解体現場の鉄くず窃盗、4人に有罪判決 大熊

 

 東京電力福島第1原発事故で帰還困難区域だった大熊町図書館の解体工事現場から鉄くずを盗んだとして、窃盗の罪に問われた4被告の判決公判は2日、地裁いわき支部で開かれ、三井大有裁判官はいずれも執行猶予付きの有罪判決を言い渡した。

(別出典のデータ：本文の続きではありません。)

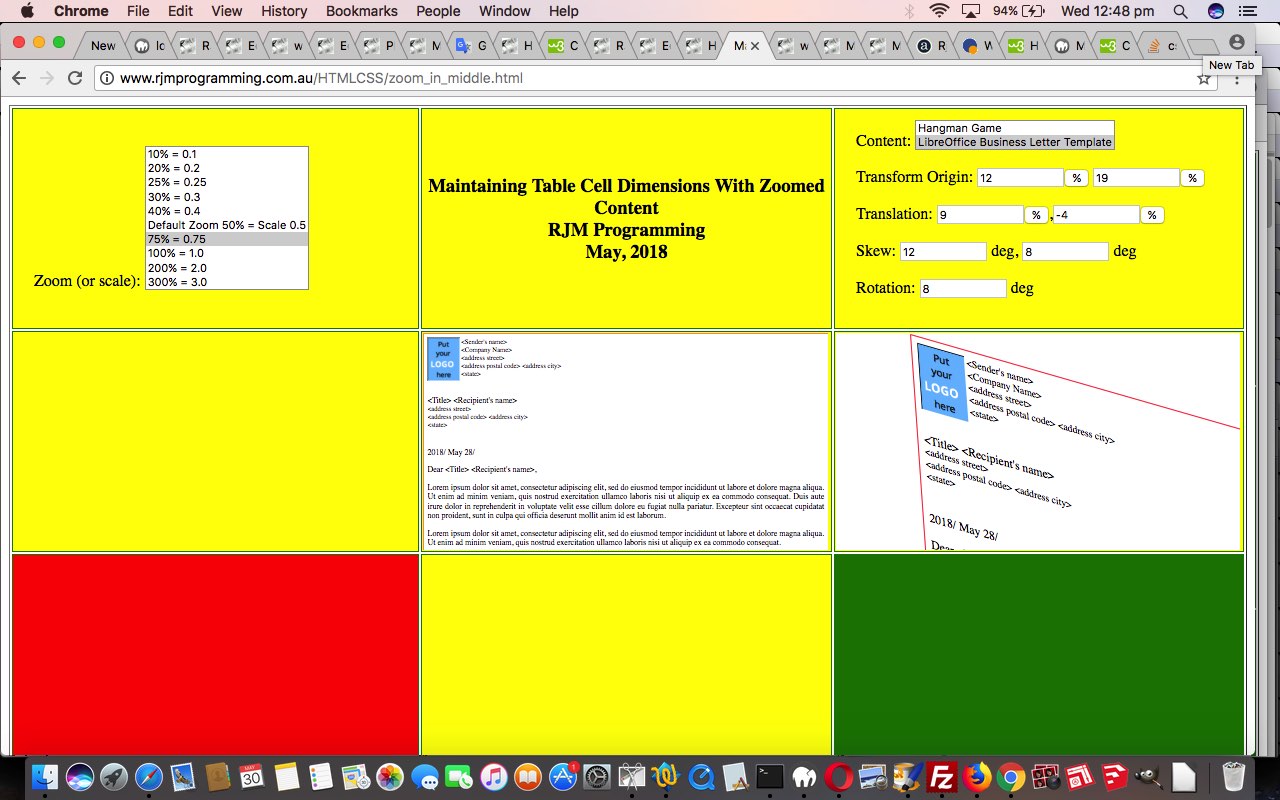Go back to the previous page
1280x800 pixels.
click(x=19, y=78)
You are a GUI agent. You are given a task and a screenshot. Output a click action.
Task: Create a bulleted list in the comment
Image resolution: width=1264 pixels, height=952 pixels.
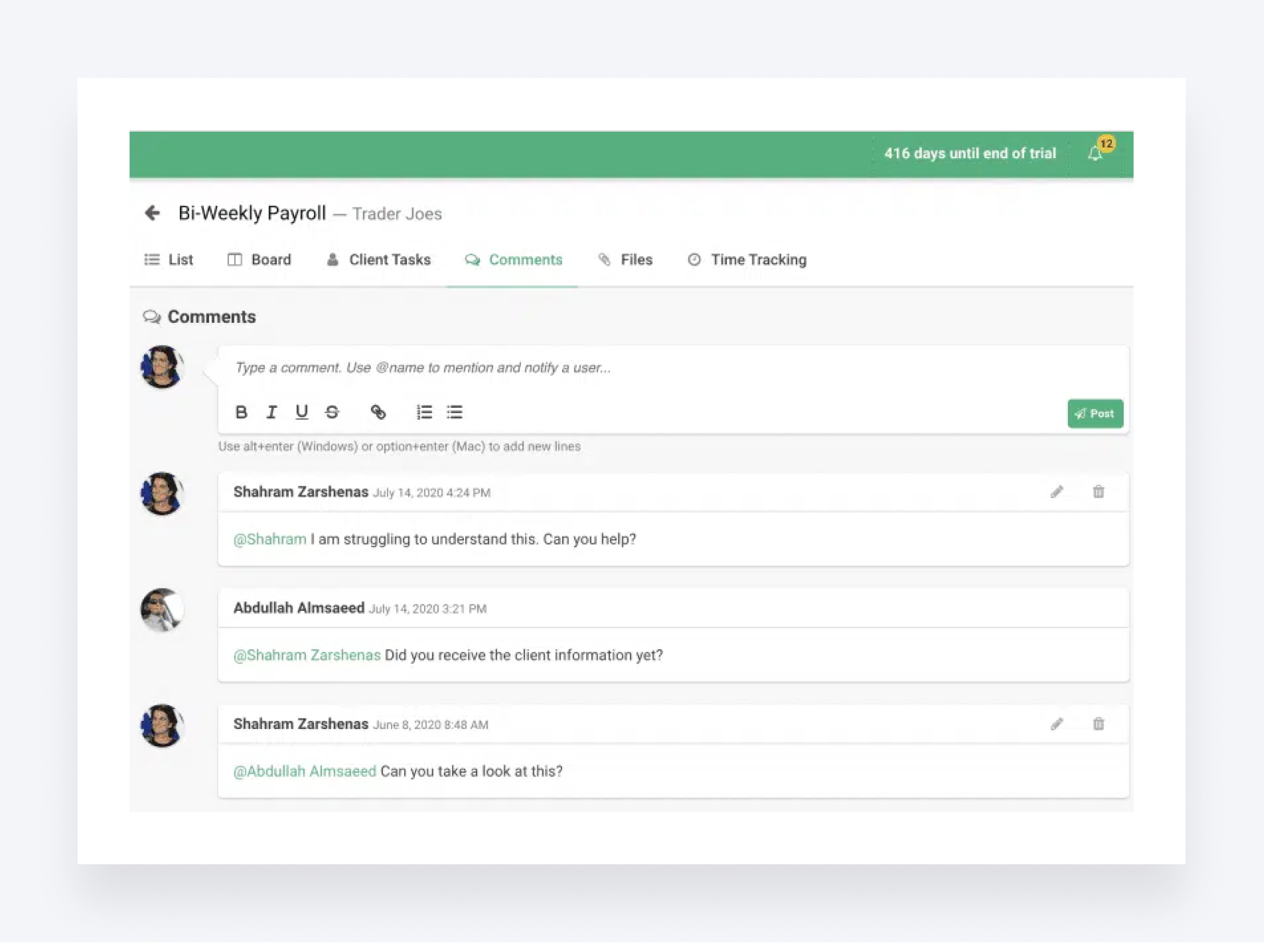pos(454,413)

 判決は、いわき市平南白土の建設作業員の男(39)、男(38)、男(40)の3被告に懲役2年、執行猶予3年(求刑懲役2年)、伊達市中道の建設作業員の被告の男(38)に懲役1年6月、執行猶予3年(求刑懲役1年6月)。

 判決理由で、三井裁判官は「復興工事の最中の大熊町に経済的損失を与え、被害品が放射線により汚染されている可能性が否定できないのに売却して回収不能とし、地域社会に不安を与えた」と述べた。一方、町へ被害額全額を弁償したことや反省の態度を示していることなどから執行猶予とした。

 判決によるといわきの3被告は2023年5月12~13日ごろ、2回にわたり大熊町下野上の工事現場から鉄計約7.5トン(時価31万円相当)を盗んだ。また3被告と伊達の被告の男は同月25~27日ごろ、4回にわたり同現場から鉄などの金属計約14.6トン(時価70万円相当)を盗んだ。